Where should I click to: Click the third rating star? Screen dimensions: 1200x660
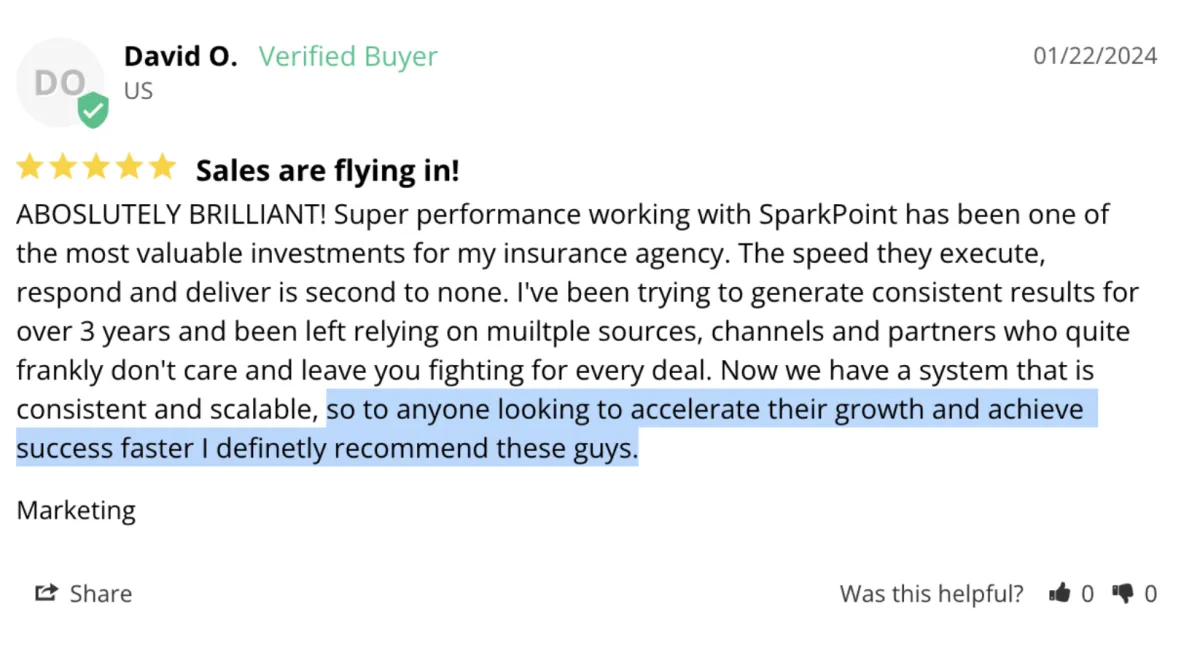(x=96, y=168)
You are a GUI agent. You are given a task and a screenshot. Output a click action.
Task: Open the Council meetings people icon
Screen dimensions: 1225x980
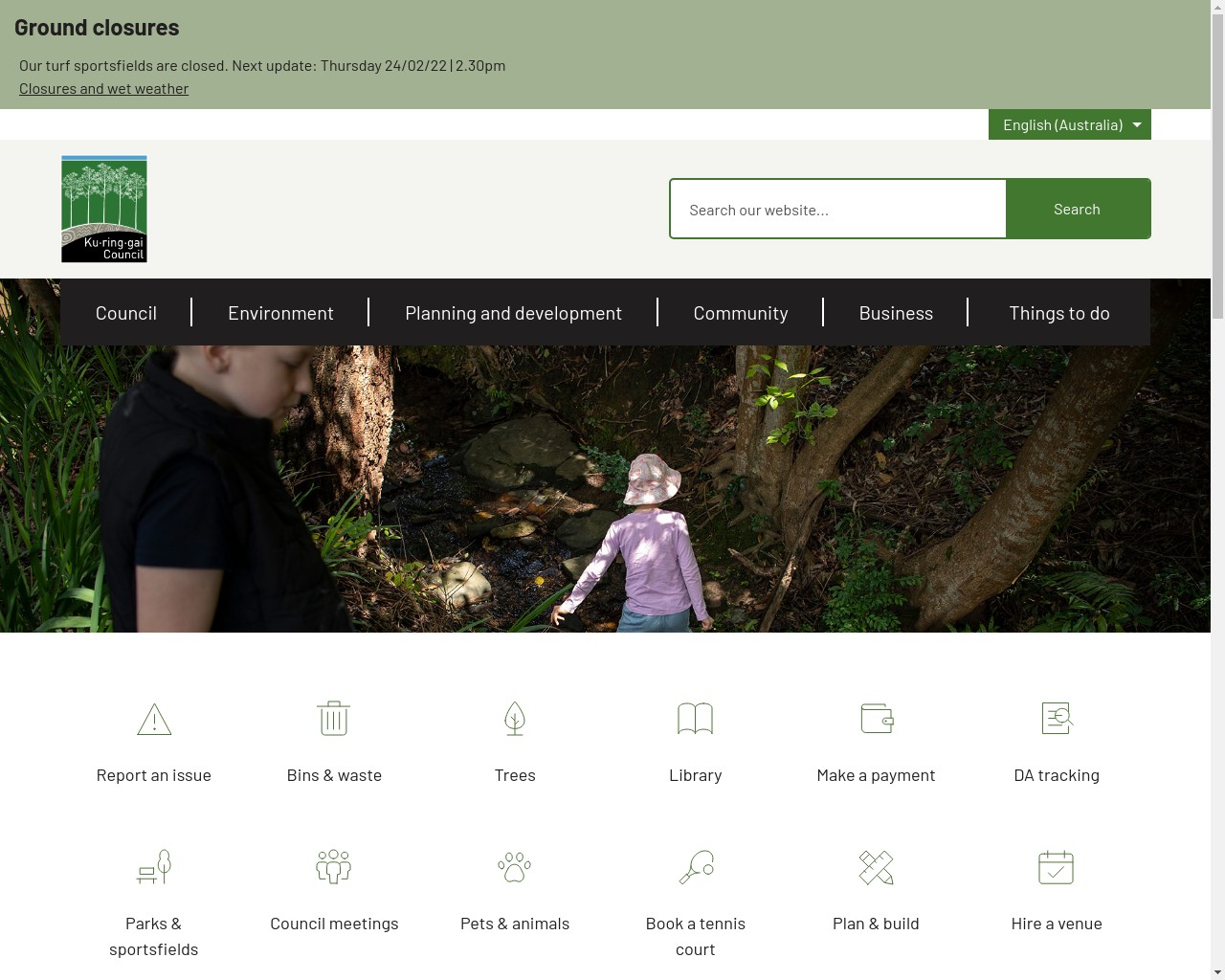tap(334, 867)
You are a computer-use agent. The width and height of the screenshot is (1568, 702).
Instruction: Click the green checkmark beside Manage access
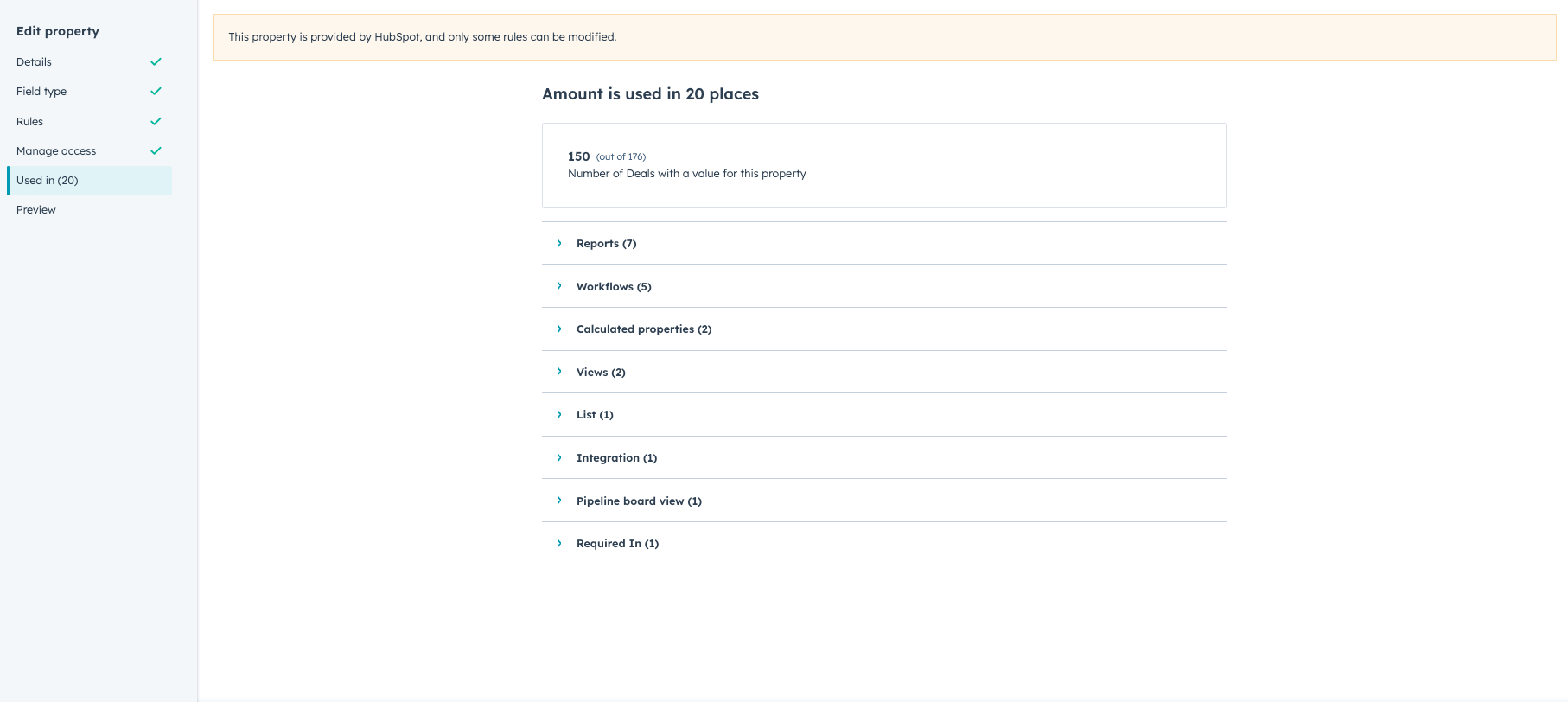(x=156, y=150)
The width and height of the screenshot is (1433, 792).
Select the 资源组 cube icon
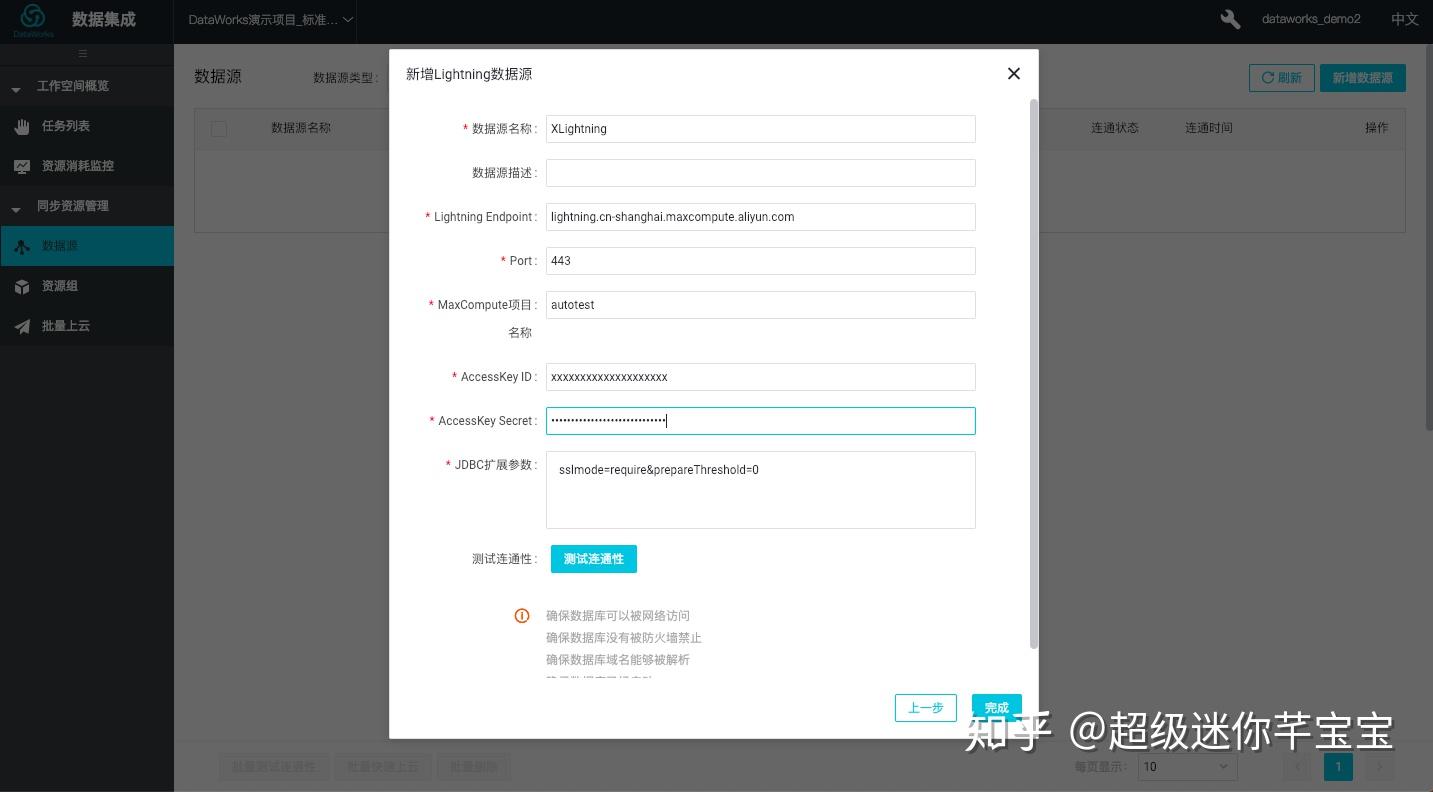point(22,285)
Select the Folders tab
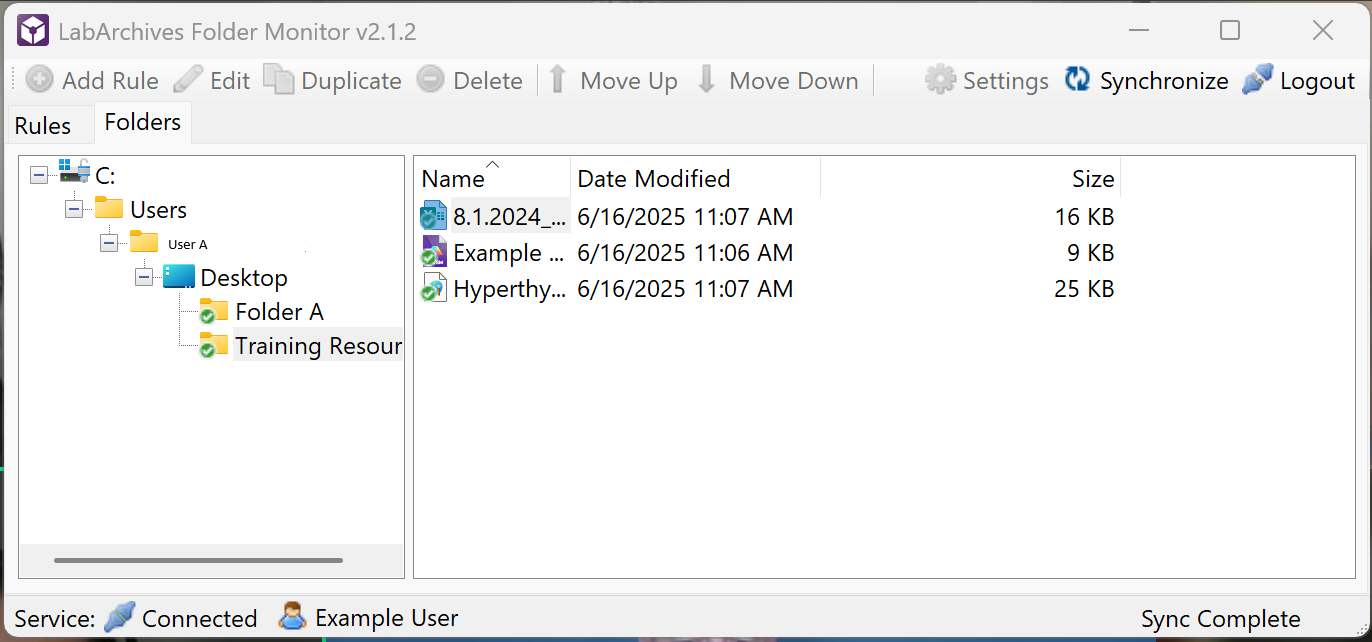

━━━━━━━━━━

_TRY IT_. Exclude all images, then retype the records above without alteration.

_TASK SOLUTION_.
Where should I click to: Click the third rating star? Screen dimensions: 1200x660
(x=96, y=168)
You are a GUI agent. You are given a task and a screenshot. Output a click action.
Task: Open the Council meetings people icon
Screen dimensions: 1225x980
tap(334, 867)
You are a computer-use agent. The width and height of the screenshot is (1568, 702).
Instruction: Click the green checkmark beside Manage access
(x=156, y=150)
The width and height of the screenshot is (1433, 792).
Select the 资源组 cube icon
point(22,285)
Select the Folders tab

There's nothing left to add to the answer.